Wednesday, February 24, 2010


I’ve made it through the first major bump in the semester, where papers are coming due in my classes as well as in the class for which I’m a TA. I spent the last couple of weeks grading nearly 60 by and large poorly written papers. I say it every time, but it’s astonishing (and a bit disheartening) to see the writing abilities of undergrads. We’re talking run-on sentences, sentence fragments, blatant confusion of common homophones that should have been mastered by this point in life (e.g. to / too, their / there), and inconsistent, sometimes seemingly random capitalization. Some might argue that the ability to write well is not very important in today’s world, at least for the majority of the population. There is probably some sad truth to that statement, but I think it constitutes a dangerous state of affairs. It means that those who can write well will decrease in number, and the bar for writing well will drop. Eventually, even the best writers will not be all that clear and, I’d say, wisdom will become threatened. But that’s not the point of my writing this. It’s easy to go off on a tangent about the kind of crap I put up with as a TA. I’ll try my hardest to bite my lip and say no more about it for now.

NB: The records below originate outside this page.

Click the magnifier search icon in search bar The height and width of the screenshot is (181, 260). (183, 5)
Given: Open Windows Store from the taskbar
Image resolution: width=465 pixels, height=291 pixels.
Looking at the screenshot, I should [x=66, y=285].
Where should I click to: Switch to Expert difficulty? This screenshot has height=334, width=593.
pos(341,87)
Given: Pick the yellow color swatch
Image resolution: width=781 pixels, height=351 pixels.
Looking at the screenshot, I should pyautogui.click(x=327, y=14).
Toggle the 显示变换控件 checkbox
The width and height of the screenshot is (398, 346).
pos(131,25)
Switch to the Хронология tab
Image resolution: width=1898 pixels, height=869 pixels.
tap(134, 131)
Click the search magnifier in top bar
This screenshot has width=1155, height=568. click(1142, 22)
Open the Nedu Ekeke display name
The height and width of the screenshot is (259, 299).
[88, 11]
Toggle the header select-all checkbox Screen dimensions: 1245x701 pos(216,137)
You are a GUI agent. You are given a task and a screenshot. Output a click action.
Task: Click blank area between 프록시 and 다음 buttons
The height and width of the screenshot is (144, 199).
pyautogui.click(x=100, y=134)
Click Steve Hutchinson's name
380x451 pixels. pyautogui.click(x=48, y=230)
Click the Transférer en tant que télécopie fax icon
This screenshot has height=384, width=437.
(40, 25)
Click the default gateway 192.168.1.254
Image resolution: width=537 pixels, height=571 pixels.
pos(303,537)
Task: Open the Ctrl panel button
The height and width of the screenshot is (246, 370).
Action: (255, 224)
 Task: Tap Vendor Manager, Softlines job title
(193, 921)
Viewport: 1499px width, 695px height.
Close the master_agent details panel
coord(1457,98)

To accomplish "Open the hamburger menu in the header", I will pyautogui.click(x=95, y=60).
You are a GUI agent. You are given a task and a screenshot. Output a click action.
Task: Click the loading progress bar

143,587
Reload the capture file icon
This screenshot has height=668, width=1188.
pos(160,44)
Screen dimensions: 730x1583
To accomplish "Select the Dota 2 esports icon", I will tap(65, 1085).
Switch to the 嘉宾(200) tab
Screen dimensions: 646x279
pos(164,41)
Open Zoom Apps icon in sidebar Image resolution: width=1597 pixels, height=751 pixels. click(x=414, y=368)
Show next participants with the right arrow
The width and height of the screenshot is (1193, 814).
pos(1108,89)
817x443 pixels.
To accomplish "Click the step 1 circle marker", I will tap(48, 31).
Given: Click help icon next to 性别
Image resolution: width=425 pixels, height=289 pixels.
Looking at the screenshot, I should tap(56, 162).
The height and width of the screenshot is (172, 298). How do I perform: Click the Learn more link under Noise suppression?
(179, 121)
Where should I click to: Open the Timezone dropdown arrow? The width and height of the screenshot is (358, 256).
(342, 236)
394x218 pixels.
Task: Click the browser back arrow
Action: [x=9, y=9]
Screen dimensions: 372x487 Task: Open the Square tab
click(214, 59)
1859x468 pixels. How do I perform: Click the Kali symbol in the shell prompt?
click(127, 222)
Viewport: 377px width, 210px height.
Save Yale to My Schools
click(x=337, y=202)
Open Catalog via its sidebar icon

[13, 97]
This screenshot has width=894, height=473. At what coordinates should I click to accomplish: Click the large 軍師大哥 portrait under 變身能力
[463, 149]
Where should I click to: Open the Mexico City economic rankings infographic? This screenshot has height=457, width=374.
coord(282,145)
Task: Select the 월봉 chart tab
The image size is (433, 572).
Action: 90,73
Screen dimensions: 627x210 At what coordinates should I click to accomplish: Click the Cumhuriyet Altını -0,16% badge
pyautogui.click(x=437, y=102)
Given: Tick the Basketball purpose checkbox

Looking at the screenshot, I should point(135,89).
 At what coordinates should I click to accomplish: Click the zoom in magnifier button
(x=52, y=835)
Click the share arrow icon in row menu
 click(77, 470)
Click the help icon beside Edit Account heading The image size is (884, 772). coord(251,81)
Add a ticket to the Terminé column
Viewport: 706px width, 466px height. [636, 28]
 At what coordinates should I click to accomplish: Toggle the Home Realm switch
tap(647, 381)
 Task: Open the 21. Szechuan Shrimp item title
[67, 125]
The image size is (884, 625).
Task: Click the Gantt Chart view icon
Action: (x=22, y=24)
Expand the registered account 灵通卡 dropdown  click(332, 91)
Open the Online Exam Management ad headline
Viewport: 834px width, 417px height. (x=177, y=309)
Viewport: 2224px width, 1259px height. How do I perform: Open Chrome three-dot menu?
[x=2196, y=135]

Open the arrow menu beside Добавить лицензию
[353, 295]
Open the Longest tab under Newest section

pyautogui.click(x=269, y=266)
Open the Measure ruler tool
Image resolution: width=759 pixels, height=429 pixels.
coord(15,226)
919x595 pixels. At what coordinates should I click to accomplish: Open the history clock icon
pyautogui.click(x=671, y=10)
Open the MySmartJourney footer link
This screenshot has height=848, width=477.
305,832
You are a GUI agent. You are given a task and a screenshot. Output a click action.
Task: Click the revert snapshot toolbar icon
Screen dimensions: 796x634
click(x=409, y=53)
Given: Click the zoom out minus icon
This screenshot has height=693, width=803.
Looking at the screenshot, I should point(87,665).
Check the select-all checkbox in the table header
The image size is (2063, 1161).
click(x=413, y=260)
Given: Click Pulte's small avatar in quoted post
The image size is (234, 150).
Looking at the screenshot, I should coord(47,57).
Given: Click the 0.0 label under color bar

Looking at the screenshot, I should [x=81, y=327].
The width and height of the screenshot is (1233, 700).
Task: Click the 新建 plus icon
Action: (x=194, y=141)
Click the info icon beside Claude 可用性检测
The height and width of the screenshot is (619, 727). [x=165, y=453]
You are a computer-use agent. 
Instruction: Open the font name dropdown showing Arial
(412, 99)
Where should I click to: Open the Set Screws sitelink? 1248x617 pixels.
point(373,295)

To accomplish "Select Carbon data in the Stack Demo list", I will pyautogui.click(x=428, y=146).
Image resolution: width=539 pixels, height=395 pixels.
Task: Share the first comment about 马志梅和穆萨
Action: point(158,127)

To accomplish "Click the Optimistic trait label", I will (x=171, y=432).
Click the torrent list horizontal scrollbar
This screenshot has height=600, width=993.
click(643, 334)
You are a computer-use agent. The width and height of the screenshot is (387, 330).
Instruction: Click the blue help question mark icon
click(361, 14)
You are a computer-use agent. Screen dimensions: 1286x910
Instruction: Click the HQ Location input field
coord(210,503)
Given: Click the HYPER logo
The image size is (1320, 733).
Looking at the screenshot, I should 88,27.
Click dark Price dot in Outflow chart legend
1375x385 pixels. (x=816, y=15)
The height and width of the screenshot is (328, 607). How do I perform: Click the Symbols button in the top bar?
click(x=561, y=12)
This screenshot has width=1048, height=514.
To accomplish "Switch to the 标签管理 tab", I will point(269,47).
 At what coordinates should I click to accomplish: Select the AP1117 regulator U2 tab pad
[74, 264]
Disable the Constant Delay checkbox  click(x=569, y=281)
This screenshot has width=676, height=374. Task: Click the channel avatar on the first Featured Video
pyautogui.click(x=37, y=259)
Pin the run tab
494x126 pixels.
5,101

Hmm. Well, crap, I don’t know what to write. I actually did write some crap about feeling busy, but it’s boring and pointless, so I’ve deleted it. I think I just need to write this post in order to get back into the flow of writing something other than comments on horribly written student papers. (Oops! Okay, no more!) I’ll try to get my thoughts (and my act) together and write something worth reading in the next day or so. Thanks for listening, whoever you are!


  1. I totally understand. Being a frequent visitor on the internet, it doesn't take long to see how many people don't understand the difference between your and you're. It's a sad state of affairs if you ask me.

    Not to mention people that post comments about proper grammar and then fail to proof read it before they post it. Thus resulting in a deleted post.

  2. Well Ben, Sometimes you just gotta' scream. I think what you say is very true and important. It's about integrity and refinement. I think it also shows with language and the really foul words some people use so casually. Then they let their kids talk that way and we've seen that it's all downhill, socially, from there.
    Keep typing... it's good to have something to talk about.

  3. Your commentary on the frustration you feel when your students are mixing homophones speaks directly to me. I have lost interest in people I was dating for this very reason! How people got through sixth grade without figuring out your and you're, or to and too blows my mind. Their progression through college AND into the work force with these grammatical inadequacies is astonishing...You are not alone!